AutoScalingって図のようにEC2で作ったWebサーバを負荷に応じて増やしたり減ったりするんでしょ?

と思うかもしれませんが、細かく言うと違うんですね。

AutoScalingは、EC2で作成したサーバをAMIというイメージにしたモノから起動されるのです

何言ってるかわからないと思いますのでもう少しかみ砕きます。

EC2でサーバを作成し、イメージの作成という操作をしてAMIイメージというサーバのスナップショットのようなモノを作ります。

そのスナップショットからAutoScalingグループというサーバを起動して、このサーバの負荷に応じて増やしたり減らしたりします。

サーバを増えるときは、先ほど取得したAMIイメージから自動で起動され、必要なくなったら勝手に消えていきます。

 

ですので、今起動しているAutoScalingグループのサーバ設定を修正したとします。

するとAutoScalingで立ち上がってきたサーバは、AMIイメージから起動されたものですので、当然ながら異なる設定のサーバが上がってくることになるのです。
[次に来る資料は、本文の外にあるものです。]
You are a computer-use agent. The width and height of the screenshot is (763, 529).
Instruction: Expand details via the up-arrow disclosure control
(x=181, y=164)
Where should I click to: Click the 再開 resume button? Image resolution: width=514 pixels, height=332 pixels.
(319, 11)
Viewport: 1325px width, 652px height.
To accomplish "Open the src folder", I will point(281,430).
ですので、サーバ設定を修正して次に上がってくるサーバも同じ設定にしたい場合は、設定修正したサーバのイメージを保存して次に上がってくるサーバも同じ設定で上がってくるようにする必要があります。

実運用に入るとコレが結構手間だったりします。

AutoScalingで増えたサーバって勝手に消えるの?

AutoScalingでは、サーバのCPU使用率が80%を超えたら何台増やすというような設定が可能です。

負荷に応じて5台増やしたり1台増やしたりは設定次第です。

CPU使用率が収まりある程度時間が経過したらサーバは自動で消えていきます。

ですが、減らすときも増やすときも自動じゃなく手動での設定も可能です

増やすときは自動にしたいけど減らすときは手動にしたいという場合は手動設定にすれば問題ありません。

AutoScalingを利用する時の注意点

実際にAutoScalingを利用する時の実運用上の注意点をご紹介します。

運用手順が複雑になる

AutoScalingを利用すると運用はちょっと複雑になります。

例えば今まではWebサーバ3台をロードバランサーで分散させて運用していたとします。
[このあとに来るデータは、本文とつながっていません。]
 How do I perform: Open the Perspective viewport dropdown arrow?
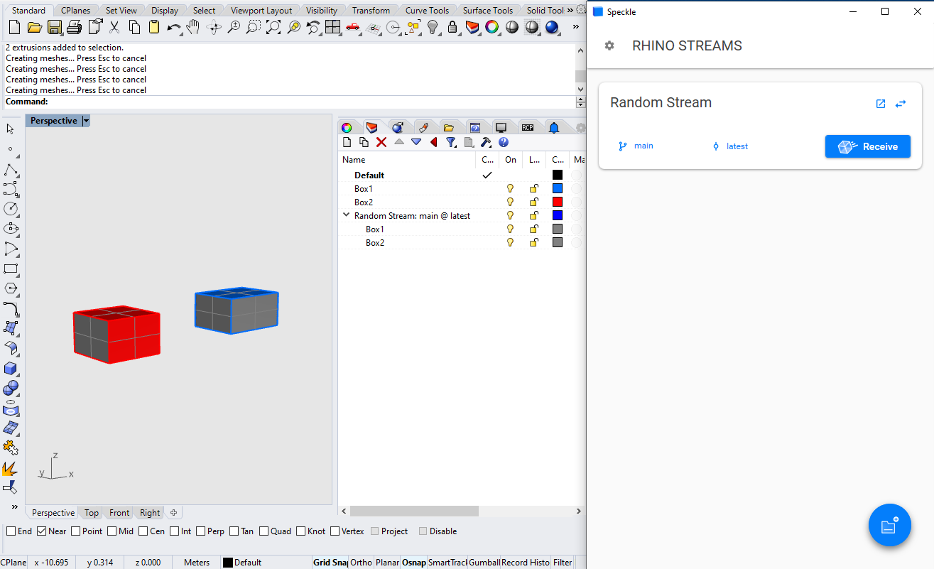coord(86,121)
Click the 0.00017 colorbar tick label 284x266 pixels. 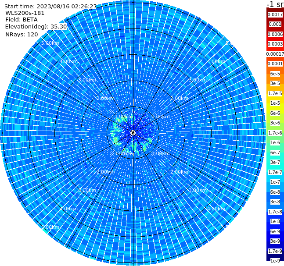[x=275, y=54]
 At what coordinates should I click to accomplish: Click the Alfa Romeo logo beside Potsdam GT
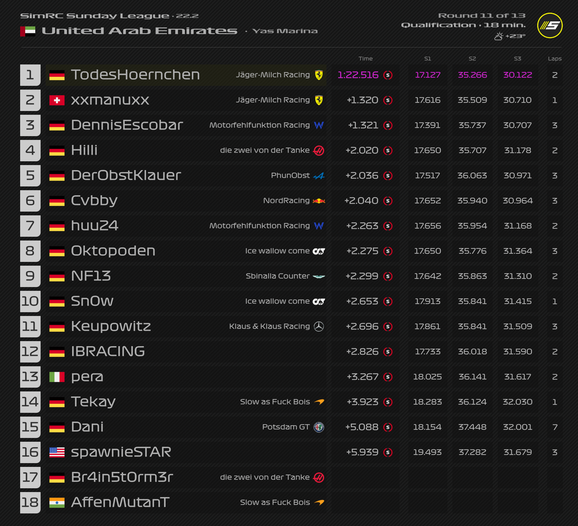(x=319, y=427)
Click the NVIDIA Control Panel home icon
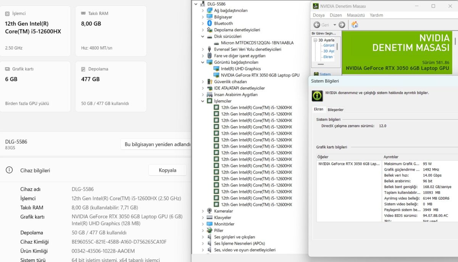This screenshot has height=262, width=458. (355, 25)
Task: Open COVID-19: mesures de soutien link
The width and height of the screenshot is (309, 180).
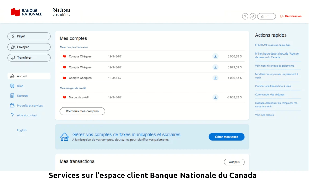Action: [x=273, y=45]
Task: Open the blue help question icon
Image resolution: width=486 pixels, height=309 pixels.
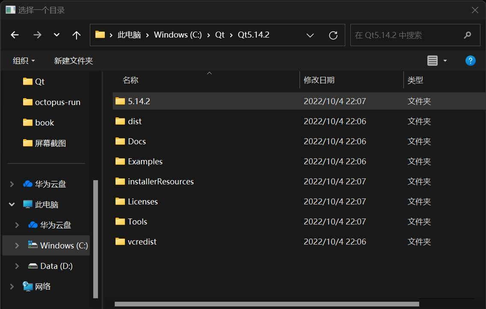Action: click(x=470, y=61)
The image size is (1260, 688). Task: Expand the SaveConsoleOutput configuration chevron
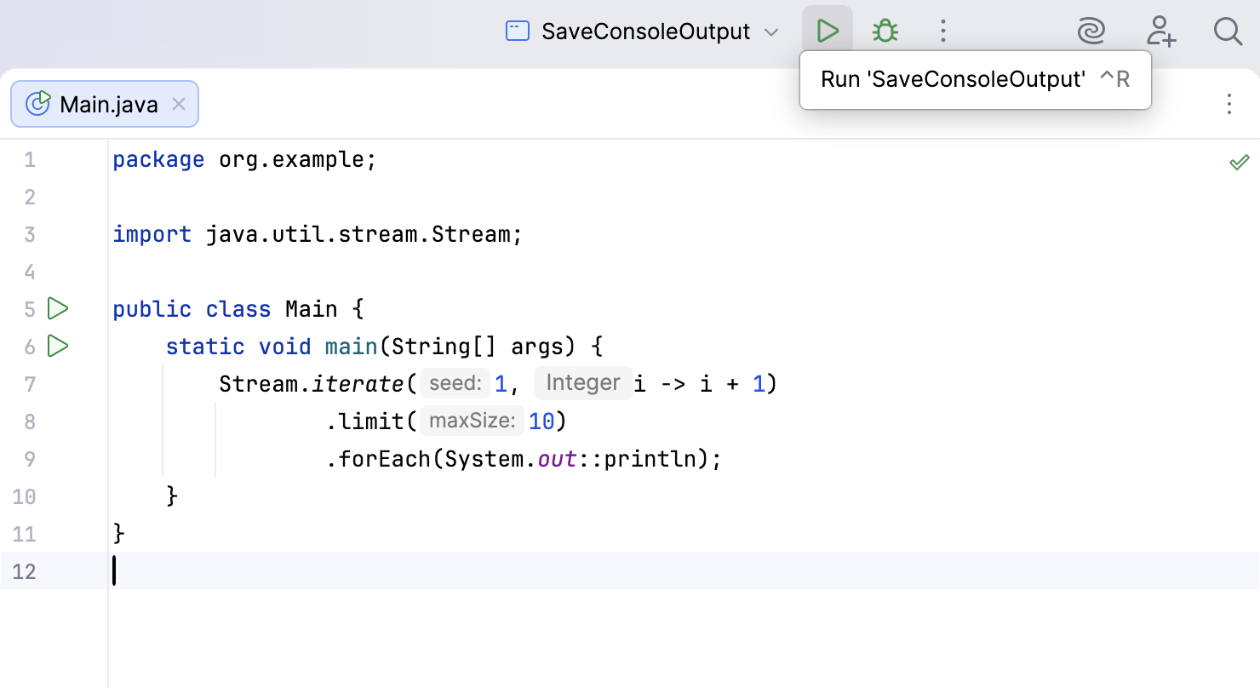point(771,32)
このサーバのメンテナンスをする時は、ロードバランサーの負荷設定を切り替えてアクセスが来ないサーバを順次メンテナンスすることが出来ました。

ですが、AutoScalingの場合、前述したようにサーバの設定を変えても起動するイメージを変更しないと、新たに立ち上がるサーバのメンテはできません。
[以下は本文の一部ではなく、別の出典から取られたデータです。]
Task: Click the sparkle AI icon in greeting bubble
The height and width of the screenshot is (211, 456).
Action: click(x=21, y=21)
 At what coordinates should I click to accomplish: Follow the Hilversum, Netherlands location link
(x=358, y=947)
ですので、サーバを一度AutoScalingから外し、メンテナンス後イメージを取得して起動してくるイメージを変える。

こんな面倒な手順が必要になってきます。

ログは外部管理する

AutoScalingで増えたサーバが消える時、サーバはTerminateという状態になりサーバそのものの存在が消えてしまいます

後日増えていたサーバのアクセスログやエラーログを確認しようとしても、サーバ自体が無くなってしまうので確認できない状態になってしまいます。

ですので、AutoScalingグループのサーバは、サーバ内部で保存せず外部に出力するようにしておきましょう。

監視は対応しているプロダクトを使う

AutoScalingで起動してきたサーバの監視をするのも一工夫必要です。

ちょっと古臭い監視ツールではAutoScalingで起動してきたサーバを監視することはできません。

最近はAutoScalingに対応している監視ツールもありますが、細かい監視が不要な場合はAWSのCloudWatchで十分です。

サーバ再起動には要注意

AutoScalingでサーバを2台セットで上げているような場合、1台を再起動かけたりするとそのサーバはAutoScalingの仕組みで消されてしまい、新たなインスタンスが起動してきます。

Webサービスが長期間停止しちゃうようなケースも、ロードバランサーがこのサーバ止まったと判断しサーバを消して新たなインスタンスを立ち上げようとします。

ですので、AutoScalingを利用する時はサーバ再起動やサービス再起動には十分注意が必要です。

まとめ

AutoScalingはとても便利な機能ですが、安易な導入は非常に危険です。

現時点では設定も簡単ではありませんし、運用面に大きな影響を及ぼします。

AutoScalingの機能を理解し、十分な検証を積んでから導入するようにすべきです。